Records
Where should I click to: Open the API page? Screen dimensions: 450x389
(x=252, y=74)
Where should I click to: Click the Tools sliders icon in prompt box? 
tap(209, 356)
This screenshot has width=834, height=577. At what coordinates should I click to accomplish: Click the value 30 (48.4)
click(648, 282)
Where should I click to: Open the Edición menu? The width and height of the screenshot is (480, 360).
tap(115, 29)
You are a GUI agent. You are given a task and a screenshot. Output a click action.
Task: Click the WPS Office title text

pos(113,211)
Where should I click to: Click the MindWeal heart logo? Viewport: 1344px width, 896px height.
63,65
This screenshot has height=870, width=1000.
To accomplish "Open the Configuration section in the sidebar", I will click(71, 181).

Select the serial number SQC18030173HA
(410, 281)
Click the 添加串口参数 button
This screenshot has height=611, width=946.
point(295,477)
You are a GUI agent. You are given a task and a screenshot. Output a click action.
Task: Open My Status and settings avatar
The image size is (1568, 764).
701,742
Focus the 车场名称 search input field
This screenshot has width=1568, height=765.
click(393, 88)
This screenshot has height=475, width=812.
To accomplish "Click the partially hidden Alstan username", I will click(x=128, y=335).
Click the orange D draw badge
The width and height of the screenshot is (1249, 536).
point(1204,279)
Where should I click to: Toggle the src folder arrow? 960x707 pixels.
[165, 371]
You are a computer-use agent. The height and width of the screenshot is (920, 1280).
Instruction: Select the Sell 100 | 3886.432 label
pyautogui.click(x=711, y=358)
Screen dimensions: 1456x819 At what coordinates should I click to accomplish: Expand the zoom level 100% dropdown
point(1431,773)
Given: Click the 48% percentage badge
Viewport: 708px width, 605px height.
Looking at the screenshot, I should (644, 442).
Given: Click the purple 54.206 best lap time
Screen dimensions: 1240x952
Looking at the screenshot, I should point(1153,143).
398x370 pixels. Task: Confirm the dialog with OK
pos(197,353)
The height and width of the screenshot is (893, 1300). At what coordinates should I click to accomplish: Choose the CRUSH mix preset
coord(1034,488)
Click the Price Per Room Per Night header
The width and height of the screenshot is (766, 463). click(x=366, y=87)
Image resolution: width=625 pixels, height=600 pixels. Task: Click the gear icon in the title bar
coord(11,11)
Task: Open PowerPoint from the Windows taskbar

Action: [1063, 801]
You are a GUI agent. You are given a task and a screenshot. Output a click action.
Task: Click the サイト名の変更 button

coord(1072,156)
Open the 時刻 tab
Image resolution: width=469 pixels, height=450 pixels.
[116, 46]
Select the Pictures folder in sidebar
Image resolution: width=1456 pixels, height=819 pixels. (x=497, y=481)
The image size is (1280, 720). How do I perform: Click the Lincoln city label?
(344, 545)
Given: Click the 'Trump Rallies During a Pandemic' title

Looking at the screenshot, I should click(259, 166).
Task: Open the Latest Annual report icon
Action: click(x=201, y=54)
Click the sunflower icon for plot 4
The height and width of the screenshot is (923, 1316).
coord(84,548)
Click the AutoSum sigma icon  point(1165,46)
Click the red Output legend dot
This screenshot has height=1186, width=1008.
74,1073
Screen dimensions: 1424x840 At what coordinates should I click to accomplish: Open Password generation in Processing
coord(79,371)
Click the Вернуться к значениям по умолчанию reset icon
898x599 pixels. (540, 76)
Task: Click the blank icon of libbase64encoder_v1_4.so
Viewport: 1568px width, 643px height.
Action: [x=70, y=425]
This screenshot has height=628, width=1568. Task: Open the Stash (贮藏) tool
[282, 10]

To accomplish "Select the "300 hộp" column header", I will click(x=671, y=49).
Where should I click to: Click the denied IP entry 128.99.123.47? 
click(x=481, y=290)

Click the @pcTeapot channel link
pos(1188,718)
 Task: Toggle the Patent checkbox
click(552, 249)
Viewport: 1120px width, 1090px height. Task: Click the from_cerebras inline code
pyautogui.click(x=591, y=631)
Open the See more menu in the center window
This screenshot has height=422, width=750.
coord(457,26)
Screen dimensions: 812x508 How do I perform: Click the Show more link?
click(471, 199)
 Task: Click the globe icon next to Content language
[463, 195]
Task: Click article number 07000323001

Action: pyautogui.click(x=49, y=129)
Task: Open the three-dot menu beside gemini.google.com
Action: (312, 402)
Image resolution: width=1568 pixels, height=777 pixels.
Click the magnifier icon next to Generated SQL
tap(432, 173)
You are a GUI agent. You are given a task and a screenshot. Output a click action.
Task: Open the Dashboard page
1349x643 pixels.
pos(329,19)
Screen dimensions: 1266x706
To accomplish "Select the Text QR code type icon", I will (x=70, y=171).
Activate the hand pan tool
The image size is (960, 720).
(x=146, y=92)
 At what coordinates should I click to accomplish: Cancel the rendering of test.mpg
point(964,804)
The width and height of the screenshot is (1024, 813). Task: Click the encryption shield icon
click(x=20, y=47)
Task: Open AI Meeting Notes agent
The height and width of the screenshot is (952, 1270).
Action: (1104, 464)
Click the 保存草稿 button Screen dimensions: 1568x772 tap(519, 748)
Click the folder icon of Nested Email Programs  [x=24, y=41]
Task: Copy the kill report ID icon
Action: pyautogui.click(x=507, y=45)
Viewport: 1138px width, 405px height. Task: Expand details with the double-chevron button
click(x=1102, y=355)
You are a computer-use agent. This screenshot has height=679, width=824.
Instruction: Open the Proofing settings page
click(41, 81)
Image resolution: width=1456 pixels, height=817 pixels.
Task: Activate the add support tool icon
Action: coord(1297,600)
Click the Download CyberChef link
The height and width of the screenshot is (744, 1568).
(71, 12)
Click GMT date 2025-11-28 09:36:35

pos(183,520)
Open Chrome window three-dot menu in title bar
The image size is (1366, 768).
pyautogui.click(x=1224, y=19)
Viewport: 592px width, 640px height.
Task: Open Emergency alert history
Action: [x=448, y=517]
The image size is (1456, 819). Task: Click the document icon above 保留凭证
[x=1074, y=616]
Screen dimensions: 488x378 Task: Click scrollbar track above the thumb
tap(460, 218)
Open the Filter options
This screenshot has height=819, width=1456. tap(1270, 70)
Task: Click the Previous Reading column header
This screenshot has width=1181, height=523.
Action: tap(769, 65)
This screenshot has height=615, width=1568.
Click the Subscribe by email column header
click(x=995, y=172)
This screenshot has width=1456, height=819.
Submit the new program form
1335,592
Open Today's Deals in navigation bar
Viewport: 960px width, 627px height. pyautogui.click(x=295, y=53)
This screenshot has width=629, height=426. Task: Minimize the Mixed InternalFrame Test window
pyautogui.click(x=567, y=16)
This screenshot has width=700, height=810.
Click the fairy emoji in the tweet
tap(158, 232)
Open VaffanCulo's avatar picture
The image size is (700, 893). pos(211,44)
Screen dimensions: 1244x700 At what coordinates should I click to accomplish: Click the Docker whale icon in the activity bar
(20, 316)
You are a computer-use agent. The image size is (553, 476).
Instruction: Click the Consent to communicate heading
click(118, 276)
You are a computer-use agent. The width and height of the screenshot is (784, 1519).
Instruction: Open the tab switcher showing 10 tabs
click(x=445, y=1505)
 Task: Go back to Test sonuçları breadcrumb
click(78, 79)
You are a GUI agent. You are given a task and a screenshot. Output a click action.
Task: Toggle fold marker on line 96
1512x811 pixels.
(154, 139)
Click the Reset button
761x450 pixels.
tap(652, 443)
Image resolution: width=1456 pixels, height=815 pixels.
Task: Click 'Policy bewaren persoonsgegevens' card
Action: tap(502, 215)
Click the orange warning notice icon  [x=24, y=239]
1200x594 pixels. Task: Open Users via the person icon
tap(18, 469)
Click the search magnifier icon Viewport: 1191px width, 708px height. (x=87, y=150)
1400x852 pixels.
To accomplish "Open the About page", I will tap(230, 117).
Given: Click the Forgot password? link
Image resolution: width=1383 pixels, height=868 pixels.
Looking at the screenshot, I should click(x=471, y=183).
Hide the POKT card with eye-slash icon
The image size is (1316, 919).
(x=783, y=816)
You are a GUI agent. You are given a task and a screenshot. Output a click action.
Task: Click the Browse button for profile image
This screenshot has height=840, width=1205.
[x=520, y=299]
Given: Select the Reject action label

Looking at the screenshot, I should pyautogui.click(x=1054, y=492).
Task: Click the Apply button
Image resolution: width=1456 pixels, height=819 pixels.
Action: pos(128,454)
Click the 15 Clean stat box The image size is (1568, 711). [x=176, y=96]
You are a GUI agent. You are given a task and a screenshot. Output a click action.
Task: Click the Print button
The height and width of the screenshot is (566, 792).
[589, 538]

Stated goal: Could you repeat, word for word, the lines of the material running from the line that contains "The image size is (1456, 819)." through the line that contains "Action: tap(769, 65)", including both of those lines?

Exercise result:
The image size is (1456, 819). Task: Click the document icon above 保留凭证
[x=1074, y=616]
Screen dimensions: 488x378 Task: Click scrollbar track above the thumb
tap(460, 218)
Open the Filter options
This screenshot has height=819, width=1456. tap(1270, 70)
Task: Click the Previous Reading column header
This screenshot has width=1181, height=523.
Action: tap(769, 65)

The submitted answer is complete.